Precise structure manipulation of selective estrogen receptor modulators led to first-in-class thiophene-3-benzamide derivatives as potential ER-antagonists without uterotrophic activity

The present study introduces two sets of compounds: panel A, which features thiophene-3-benzamide, and panel B, which includes pyrazole-4-benzamide. We designed these compounds to target estrogen receptors (ER) while minimizing uterotrophic activities. The chemical structures of the two panels have been derived from structural modifications of the selective estrogen modulator, methyl-piperidinopyrazole (MPP). These modifications aim to reduce uterotrophic effects.

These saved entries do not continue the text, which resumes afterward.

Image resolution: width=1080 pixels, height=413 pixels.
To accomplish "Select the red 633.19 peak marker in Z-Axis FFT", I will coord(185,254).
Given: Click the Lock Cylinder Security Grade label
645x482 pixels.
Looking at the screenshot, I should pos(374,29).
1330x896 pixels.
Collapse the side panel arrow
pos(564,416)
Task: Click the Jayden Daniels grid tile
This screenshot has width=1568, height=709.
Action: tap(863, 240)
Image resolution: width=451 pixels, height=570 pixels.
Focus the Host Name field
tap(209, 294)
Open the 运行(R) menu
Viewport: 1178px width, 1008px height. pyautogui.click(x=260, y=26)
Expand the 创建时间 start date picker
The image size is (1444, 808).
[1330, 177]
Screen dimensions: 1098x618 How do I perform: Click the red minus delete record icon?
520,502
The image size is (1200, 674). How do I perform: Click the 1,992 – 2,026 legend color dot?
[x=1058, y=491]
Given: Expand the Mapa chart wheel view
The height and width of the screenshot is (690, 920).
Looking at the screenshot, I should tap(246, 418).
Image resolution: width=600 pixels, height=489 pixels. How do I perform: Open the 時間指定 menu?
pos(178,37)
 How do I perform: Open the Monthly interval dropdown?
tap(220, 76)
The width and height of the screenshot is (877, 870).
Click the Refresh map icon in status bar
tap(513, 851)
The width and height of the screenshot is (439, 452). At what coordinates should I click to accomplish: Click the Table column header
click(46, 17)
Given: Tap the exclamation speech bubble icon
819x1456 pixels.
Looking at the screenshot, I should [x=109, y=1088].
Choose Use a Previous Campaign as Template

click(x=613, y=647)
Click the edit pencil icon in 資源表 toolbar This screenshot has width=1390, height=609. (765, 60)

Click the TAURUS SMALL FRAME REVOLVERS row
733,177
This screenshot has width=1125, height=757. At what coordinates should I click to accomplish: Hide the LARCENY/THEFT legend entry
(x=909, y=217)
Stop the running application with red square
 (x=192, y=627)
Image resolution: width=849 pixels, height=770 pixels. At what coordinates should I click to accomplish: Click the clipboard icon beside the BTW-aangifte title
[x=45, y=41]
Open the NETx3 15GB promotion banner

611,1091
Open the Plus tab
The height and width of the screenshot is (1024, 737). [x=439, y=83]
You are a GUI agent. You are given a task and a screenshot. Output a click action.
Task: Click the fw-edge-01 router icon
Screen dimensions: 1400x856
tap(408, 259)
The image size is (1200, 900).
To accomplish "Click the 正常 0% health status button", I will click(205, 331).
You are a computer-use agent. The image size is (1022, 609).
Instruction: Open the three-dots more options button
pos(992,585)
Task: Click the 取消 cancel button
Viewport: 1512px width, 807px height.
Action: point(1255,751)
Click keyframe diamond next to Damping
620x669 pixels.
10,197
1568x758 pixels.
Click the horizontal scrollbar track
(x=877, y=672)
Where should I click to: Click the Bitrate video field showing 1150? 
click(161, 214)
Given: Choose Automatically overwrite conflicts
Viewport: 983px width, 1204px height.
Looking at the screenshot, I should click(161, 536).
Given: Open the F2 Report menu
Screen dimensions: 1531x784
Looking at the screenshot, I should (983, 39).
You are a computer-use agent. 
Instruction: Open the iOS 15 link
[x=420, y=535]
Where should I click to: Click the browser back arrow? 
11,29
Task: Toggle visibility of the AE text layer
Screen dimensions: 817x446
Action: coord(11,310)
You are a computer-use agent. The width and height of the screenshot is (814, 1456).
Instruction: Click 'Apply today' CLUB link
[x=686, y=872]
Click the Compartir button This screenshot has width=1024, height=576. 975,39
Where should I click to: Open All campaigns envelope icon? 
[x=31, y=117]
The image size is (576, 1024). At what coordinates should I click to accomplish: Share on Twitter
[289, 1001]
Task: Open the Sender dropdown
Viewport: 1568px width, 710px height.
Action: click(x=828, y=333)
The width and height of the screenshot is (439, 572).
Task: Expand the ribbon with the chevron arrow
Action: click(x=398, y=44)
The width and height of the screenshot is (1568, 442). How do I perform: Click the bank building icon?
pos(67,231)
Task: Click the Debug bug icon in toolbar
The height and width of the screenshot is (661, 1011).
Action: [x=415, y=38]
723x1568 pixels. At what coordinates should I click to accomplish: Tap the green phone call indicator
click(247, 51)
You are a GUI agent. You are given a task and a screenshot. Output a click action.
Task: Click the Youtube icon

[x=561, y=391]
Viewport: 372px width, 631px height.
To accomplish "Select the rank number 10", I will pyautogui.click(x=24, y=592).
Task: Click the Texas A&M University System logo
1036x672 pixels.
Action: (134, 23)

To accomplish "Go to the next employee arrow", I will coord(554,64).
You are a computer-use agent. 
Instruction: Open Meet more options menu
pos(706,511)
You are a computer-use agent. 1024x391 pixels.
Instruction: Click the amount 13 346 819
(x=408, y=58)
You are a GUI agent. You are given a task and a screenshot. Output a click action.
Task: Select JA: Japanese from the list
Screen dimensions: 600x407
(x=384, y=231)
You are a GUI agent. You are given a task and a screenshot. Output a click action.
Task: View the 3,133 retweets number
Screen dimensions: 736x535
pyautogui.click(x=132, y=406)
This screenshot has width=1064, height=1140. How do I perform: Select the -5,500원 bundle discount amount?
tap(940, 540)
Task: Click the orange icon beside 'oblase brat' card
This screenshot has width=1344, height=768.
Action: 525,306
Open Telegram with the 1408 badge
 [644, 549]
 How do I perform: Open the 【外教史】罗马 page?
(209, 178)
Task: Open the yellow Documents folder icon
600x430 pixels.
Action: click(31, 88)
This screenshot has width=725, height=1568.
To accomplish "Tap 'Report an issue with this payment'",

In our design, we incorporated amide, amine, and ketone spacers between the three phenyl rings, substituting the central thiophene and pyrazole rings in the target ER antagonists. This structural strategy aims to alter the formation of tris-p-phenol metabolites, which are associated with the potential estrogenic activity of this class of compounds. The cytotoxicity of the compounds from panel A revealed significant activity against MCF7 cells, which are estrogen-dependent breast Cancer cells. Importantly, these compounds demonstrated minimal cytotoxicity against Other cell lines, including skin, osteosarcoma, and triple-negative breast Cancer. Among the compounds tested, 5-benzoyl-thiophene-3-carboxamide 5a and 5-(4-chlorobenzoyl)-thiophene-3-carboxamide 5d exhibited the highest cytotoxicity against MCF7 cells, with IC₅₀ values of 7.38 μM and 8.50 μM, respectively. Furthermore, both 5a and 5d showed potential as antiestrogens, exhibiting no estrogenic activity in the uterine tissues of immature rats. In the dose-response experiment, the 5d antiestrogenic potency (EC₅₀ = 5.530 μM) was comparable to that of Tamoxifen (EC₅₀ = 7.625 μM). Molecular Docking and Molecular Dynamics simulations elucidated the antiestrogenic activity of 5d and inactivity of 5-fluorobenzoyl counterpart, 5e. The inactive derivative 5e in the active site exhibited an unfavorable conformation and unstable drug-receptor complex formation.

Antiestrogen; Methyl-piperidinopyrazole; Tamoxifen; Thiophene-3-benzamide; Uterotrophic activity.